BACKGROUND: Patients with severe cervical multilevel stenosis and an adequate lordotic curvature often undergo multilevel laminectomies with posterior instrumented fusions. Although the "gold standard" for the fusion mass remains iliac crest autograft, many require additional volume provided by bone graft expanders. Here, we studied the fusion rates for 32 patients undergoing multilevel cervical laminectomy and vertex/rod/eyelet/titanium cable fusions utilizing lamina/iliac autograft and the bone graft expander Nanoss (RTI Surgical, Alachua, FL, USA) with autogenous bone marrow aspirate (BMA).
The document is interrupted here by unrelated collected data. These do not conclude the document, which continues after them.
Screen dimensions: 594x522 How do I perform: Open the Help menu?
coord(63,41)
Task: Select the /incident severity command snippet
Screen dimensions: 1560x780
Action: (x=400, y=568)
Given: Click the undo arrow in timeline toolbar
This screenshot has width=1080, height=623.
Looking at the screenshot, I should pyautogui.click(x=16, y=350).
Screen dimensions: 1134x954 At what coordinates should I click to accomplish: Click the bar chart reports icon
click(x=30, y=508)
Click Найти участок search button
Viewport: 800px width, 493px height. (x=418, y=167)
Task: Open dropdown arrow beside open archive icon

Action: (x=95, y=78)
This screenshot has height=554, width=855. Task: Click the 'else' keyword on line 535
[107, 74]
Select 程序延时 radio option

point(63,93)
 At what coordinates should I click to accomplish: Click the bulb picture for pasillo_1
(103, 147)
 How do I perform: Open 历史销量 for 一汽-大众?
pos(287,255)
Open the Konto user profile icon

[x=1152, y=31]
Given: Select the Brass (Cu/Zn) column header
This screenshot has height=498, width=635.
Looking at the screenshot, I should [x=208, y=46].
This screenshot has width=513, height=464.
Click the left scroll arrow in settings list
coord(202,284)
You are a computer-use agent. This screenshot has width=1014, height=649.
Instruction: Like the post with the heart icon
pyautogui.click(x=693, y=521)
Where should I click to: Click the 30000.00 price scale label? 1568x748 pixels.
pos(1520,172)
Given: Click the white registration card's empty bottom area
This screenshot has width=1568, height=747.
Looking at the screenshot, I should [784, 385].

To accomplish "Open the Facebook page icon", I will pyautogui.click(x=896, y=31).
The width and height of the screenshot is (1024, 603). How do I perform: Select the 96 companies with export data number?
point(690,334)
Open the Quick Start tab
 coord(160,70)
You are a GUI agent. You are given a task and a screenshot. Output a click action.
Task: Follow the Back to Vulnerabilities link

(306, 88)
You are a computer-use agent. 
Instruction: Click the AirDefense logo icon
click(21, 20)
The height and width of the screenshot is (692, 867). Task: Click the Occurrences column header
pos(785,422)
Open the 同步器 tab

METHODS: Thirty-two patients, averaging 63.0 years of age, presented with severe cervical myeloradiculopathy (average Nurick Grade 4.4). Magnetic resonance (MR) studies documented 2-3-level high intrinsic cord signals, whereas computed tomography (CT) scans confirmed marked stenosis and ossification of the posterior longitudinal ligament (OPLL)/ossification of the yellow ligament (OYL). Patients underwent multilevel lamnectomies/instrumented fusions, and were followed up for an average of 2.7 years.

RESULTS: Multilevel laminectomies (2.8 levels) and average 7.8-level vertex/rod/eyelet/cable fusions were performed utilizing lamina/iliac crest autograft and Nanoss/BMA. Fusion was confirmed on X-ray/CT studies an average of 4.7 months postoperatively in 31 of 32 patients (97%); there was just one pseudarthrosis requiring secondary surgery. The only other complication was a delayed transient C5 palsy that fully resolved in 6 postoperative months.

CONCLUSIONS: Thirty-two severely myelopathic underwent 2.8-level cervical laminectomies/7.8 level fusions utilizing lamina/iliac autograft and Nanoss/BMA. Fusion was documented on both dynamic X-ray and CT studies in 31 of 32 (97%) patients an average of 4.7 months postoperatively. Nanoss/BMA appears to be a safe and effective bone graft expander that can be utilized for posterior cervical fusions.